**Task requirements:** Copy the records verbatim from the line with "Go to 新闻 breadcrumb" through the end of the records.

**Data to use:**
=-=-=
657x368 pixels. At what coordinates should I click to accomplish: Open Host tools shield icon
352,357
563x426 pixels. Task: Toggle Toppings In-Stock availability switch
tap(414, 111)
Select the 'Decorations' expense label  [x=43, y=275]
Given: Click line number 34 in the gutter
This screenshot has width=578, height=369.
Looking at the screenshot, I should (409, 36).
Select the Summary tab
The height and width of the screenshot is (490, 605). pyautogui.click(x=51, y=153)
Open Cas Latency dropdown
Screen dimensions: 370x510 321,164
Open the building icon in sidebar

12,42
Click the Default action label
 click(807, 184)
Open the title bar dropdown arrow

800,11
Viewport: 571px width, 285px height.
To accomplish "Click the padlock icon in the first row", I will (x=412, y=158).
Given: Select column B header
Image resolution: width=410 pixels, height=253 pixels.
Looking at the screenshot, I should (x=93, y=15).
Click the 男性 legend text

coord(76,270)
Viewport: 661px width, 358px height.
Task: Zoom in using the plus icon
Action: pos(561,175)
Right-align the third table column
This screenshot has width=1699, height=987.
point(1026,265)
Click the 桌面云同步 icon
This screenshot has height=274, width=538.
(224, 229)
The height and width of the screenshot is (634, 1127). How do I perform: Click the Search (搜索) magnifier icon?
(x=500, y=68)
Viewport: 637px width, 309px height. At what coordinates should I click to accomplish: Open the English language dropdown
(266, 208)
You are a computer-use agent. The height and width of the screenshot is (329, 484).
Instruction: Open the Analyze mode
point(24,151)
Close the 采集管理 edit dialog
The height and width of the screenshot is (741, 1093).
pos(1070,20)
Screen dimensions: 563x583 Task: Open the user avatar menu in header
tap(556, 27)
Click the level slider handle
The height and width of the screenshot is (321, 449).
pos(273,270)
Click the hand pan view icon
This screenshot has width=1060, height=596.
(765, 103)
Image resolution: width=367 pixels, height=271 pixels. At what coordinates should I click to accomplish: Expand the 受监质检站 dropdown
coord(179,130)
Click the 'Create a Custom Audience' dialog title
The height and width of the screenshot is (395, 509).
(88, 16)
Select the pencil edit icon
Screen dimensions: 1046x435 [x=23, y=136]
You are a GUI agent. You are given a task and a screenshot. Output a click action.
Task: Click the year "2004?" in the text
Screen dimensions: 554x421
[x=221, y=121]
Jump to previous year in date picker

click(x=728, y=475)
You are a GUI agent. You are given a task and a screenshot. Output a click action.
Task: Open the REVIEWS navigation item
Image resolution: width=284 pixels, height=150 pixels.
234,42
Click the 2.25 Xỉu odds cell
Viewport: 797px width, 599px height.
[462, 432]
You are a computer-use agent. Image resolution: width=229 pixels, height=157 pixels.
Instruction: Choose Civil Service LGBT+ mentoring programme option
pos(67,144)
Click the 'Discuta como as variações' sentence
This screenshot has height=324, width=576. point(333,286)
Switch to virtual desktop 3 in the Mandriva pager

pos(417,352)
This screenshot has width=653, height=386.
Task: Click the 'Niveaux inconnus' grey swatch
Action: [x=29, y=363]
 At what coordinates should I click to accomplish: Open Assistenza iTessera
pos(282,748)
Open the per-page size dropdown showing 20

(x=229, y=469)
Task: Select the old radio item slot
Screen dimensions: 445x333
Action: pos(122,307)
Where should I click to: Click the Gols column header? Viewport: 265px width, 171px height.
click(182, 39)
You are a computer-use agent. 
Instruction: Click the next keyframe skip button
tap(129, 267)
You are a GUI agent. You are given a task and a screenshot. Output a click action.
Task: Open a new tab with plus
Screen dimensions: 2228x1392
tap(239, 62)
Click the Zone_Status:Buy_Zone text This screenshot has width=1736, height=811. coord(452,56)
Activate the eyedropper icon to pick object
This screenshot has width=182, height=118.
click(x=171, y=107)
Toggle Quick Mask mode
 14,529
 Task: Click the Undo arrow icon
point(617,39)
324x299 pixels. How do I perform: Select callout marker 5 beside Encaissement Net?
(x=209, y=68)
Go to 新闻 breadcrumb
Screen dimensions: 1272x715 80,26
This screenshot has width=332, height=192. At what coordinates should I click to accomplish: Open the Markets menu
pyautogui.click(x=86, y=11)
=-=-=
**Answer to this problem:**
Go to 新闻 breadcrumb
Screen dimensions: 1272x715 80,26
This screenshot has width=332, height=192. At what coordinates should I click to accomplish: Open the Markets menu
pyautogui.click(x=86, y=11)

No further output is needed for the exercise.